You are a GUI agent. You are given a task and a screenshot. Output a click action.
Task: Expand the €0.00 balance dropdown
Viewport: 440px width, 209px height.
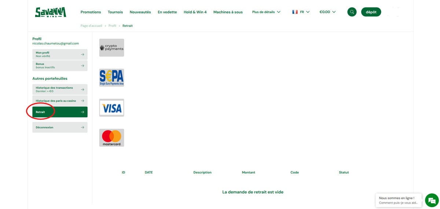327,12
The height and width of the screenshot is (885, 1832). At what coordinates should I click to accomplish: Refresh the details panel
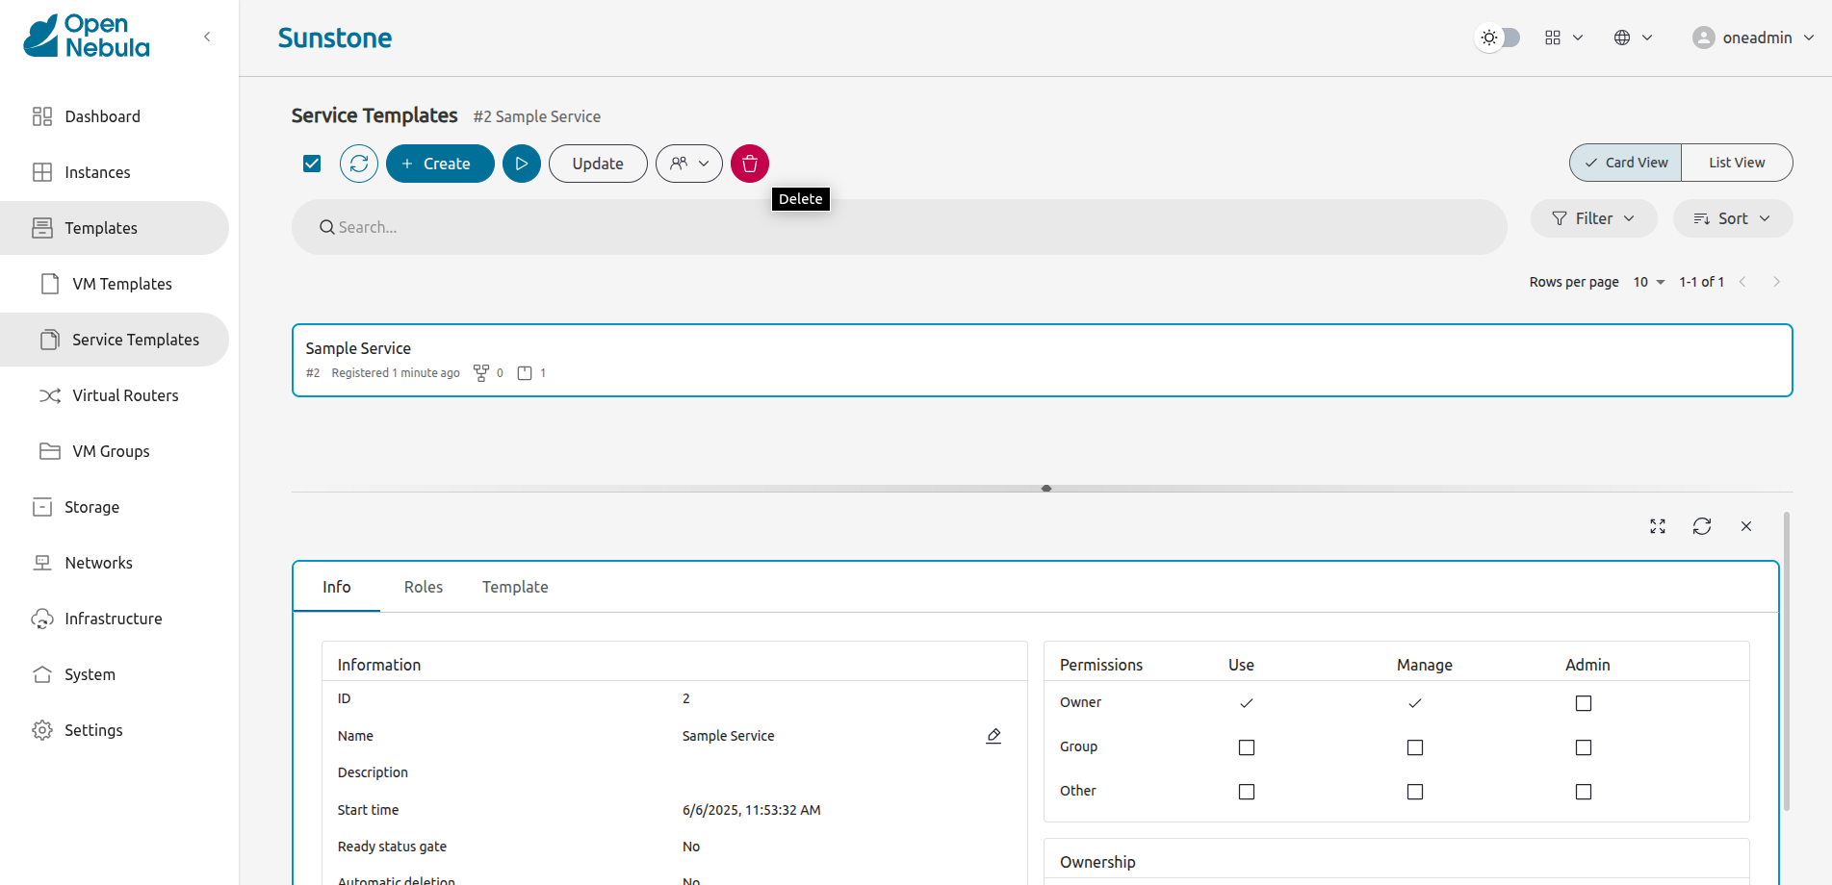[1701, 526]
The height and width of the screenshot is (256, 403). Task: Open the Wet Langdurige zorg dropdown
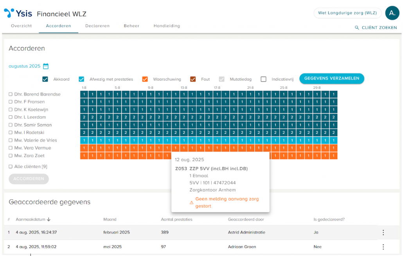click(347, 13)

= = = = = = =

Problem description:
Exactly as written, restate all of the data, leaving out the images.

Answer to this task:
You are a GUI agent. You are given a task and a screenshot. Output a click action.
Task: Expand the €0.00 balance dropdown
Viewport: 440px width, 209px height.
327,12
The height and width of the screenshot is (885, 1832). At what coordinates should I click to accomplish: Refresh the details panel
[1701, 526]
The height and width of the screenshot is (256, 403). Task: Open the Wet Langdurige zorg dropdown
click(347, 13)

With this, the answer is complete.